With 38 days to go before the ANC’s 53rd national conference begins, Motlanthe remains the ever-reluctant presidential candidate. Meanwhile there is a whole movement mobilised around him, with heavy campaigning in ANC structures, a new political party being registered in the event that Zuma wins a second term, and a website, Twitter and Facebook account launched by the “forces of change”.
The homepage of the website says the group is calling for change because:
South Africans do not have confidence in the leadership of President Zuma.
We need a leadership that will lead the ANC towards quality and durable change, towards an ideal as set out in the Freedom Charter, which remains its strategic vision and mission.
A leadership that will regain the confidence of all Africans on the African continent.
The site also names their slate for the top six positions, broadly the same as that of the ANC Youth League and Limpopo province: Motlanthe for president, Mathews Phosa as his deputy, Thandi Modise as national chairman, Fikile Mbalula as secretary general, Thenjiwe Mtintso as his deputy and Tokyo Sexwale as the treasurer. The site does not give details of people behind it and there are no contact details.
The campaign by shadowy figures takes the Mangaung battle to a new level of divisiveness, for which nobody will take responsibility. It is yet another consequence of the ANC’s failure to modernise and run an open and free election race, insisting on barring a transparent campaign process and preferring to make its decision in smoke-filled back rooms, away from the public.
On Wednesday morning, people of South Africa watched Barack Obama deliver a rousing address after winning another term as United States president. It was difficult not to envy the Americans, who heard their president say: “While our road has been hard, while our journey has been long, we have picked ourselves up, we have fought our way back, and we know in our hearts that for the United States of America, the best is yet to come.”
It was the mark of the man who was able to articulate his nation’s future as such:
“And tonight, despite all the hardship we’ve been through, despite all the frustrations of Washington, I’ve never been more hopeful about our future. I have never been more hopeful about America. And I ask you to sustain that hope. I’m not talking about blind optimism, the kind of hope that just ignores the enormity of the tasks ahead or the roadblocks that stand in our path. I’m not talking about the wishful idealism that allows us to just sit on the sidelines or shirk from a fight.

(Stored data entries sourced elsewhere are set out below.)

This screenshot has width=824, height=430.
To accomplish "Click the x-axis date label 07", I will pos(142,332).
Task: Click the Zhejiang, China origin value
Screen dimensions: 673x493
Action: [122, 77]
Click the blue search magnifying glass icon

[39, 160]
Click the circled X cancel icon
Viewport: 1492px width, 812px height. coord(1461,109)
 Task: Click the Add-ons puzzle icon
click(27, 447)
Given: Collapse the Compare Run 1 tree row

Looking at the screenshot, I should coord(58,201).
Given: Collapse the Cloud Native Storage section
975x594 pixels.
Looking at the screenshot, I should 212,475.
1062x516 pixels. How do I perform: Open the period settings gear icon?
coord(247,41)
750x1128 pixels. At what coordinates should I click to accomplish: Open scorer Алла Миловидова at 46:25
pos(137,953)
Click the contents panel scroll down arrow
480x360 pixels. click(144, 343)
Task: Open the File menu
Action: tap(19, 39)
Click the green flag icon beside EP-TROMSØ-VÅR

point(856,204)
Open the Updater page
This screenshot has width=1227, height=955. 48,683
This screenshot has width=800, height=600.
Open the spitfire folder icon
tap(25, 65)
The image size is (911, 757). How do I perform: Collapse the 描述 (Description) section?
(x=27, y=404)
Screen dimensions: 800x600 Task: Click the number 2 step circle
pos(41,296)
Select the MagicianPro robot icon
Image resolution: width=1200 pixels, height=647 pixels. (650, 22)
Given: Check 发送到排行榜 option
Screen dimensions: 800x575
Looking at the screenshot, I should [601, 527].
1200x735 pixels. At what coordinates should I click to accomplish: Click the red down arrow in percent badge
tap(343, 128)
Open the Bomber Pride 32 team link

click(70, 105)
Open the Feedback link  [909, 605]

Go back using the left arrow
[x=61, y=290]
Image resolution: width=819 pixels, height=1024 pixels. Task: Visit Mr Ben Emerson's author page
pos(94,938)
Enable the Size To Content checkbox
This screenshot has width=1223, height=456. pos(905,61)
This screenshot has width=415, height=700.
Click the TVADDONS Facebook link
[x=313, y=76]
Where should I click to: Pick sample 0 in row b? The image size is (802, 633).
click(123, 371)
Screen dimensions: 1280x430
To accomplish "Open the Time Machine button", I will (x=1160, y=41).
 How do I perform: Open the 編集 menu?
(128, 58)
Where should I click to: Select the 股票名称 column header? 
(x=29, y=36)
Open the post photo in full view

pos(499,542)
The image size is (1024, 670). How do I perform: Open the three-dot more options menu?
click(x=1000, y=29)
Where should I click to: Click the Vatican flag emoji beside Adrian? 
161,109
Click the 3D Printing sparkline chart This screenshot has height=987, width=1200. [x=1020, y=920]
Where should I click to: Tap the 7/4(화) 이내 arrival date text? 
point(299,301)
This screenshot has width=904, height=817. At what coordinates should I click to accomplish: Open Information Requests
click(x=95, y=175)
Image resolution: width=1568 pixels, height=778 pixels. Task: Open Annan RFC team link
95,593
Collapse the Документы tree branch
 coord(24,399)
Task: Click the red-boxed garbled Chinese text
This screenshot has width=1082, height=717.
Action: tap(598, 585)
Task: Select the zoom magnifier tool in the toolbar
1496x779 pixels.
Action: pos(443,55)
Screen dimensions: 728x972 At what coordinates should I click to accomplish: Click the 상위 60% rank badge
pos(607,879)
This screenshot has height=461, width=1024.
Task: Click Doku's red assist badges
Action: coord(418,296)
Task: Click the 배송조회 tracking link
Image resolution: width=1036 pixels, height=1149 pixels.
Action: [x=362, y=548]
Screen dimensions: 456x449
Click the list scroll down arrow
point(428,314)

“I have always believed that hope is that stubborn thing inside us that insists, despite all the evidence to the contrary, that something better awaits us so long as we have the courage to keep reaching, to keep working, to keep fighting.”
In South Africa, we can only think wistfully of a time when our leaders talked with such passion about our country, when we knew who we were electing and why we were voting for them, when we could have held those in high office to account, and when we were not mostly treated as fools.
And the only thing worse than a leaderless country, is a leaderless country that once had a leader. A sincere, fearless man who was prepared to sacrifice his life for what he believed, a leader who could take a whole country from the edge of the abyss and, through sheer will power and commitment to a higher ideal, deliver hope to hungry and depraved.
That's why watching Barack Obama on that Wednesday morning felt so painful. Our own road has been hard; our own journey has been long. We have fought our way back. We have almost managed to pick ourselves up and dust ourselves off. And yet, after a long and sometimes hopeless journey, we find ourselves in a leaderless country, where, once more, the whims of 4,500 trump the needs of 51 million.
So when we hear Barack Obama put it crisply and with true conviction, we have to ask ourselves a most painful question:
Will we ever again, deep in our hearts, know that for South Africa, the best is yet to come?